Task directions:
Look for the line with "You are a computer-use agent." in the data below, then reproduce word for word that line and every line after it. Leave out all pictures and add nothing.

(Stored records)
· · ·

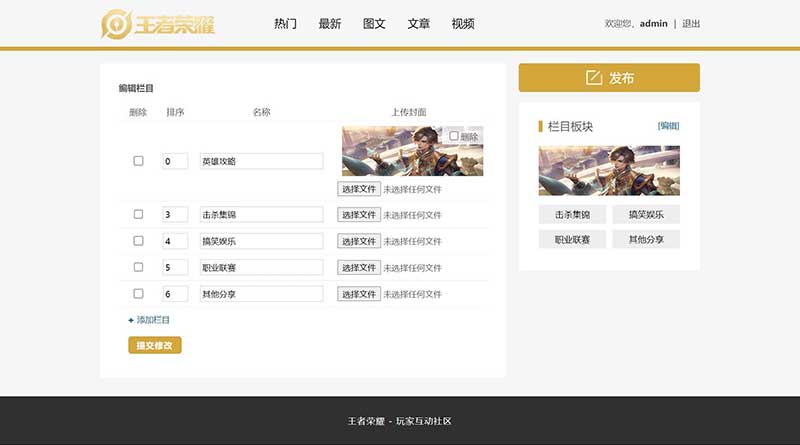The height and width of the screenshot is (445, 800).
Task: Click the 发布 publish button
Action: [608, 78]
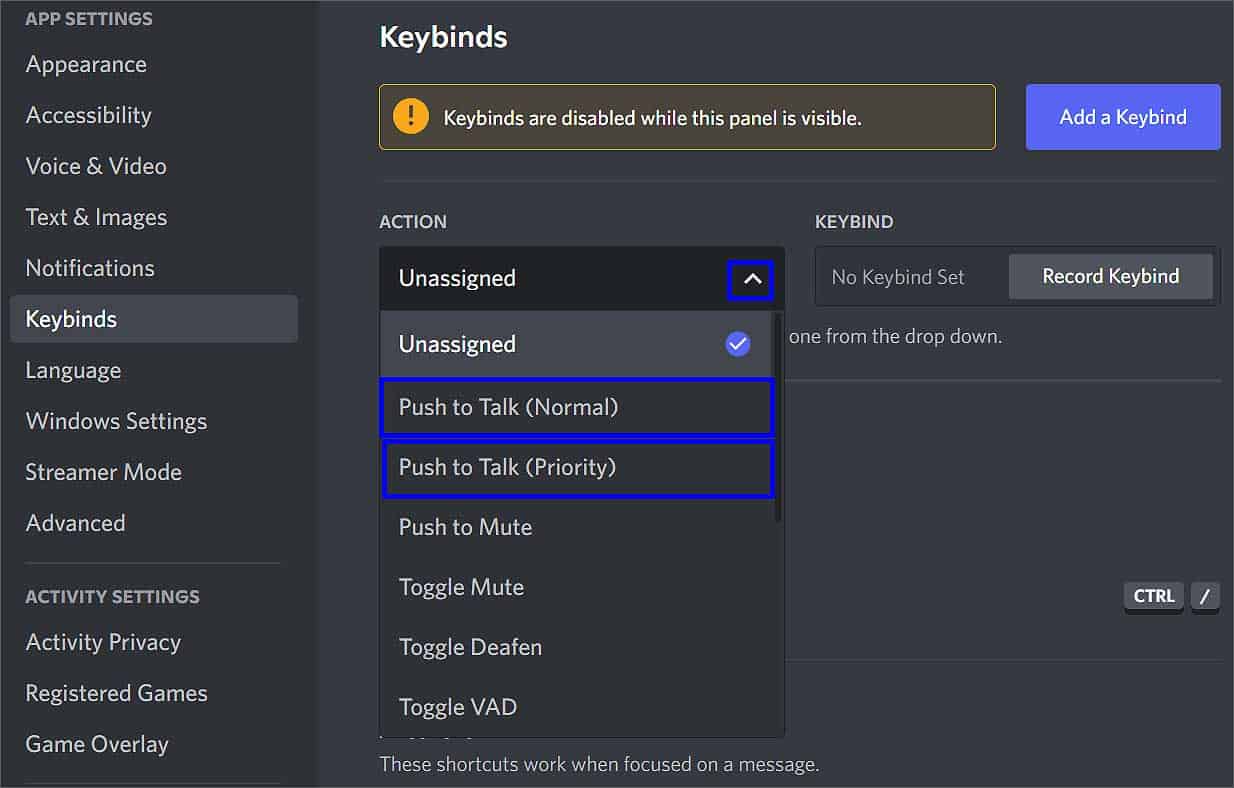This screenshot has height=788, width=1234.
Task: Click the Record Keybind button
Action: 1110,276
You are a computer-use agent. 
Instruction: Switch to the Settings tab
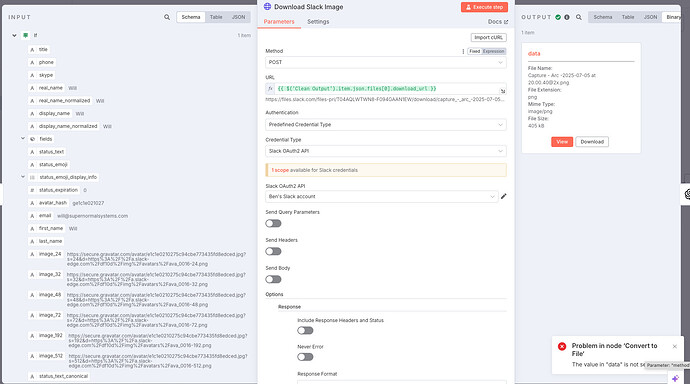(318, 22)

· · ·

Your response:
You are a computer-use agent. 
Instruction: Switch to the Settings tab
(318, 22)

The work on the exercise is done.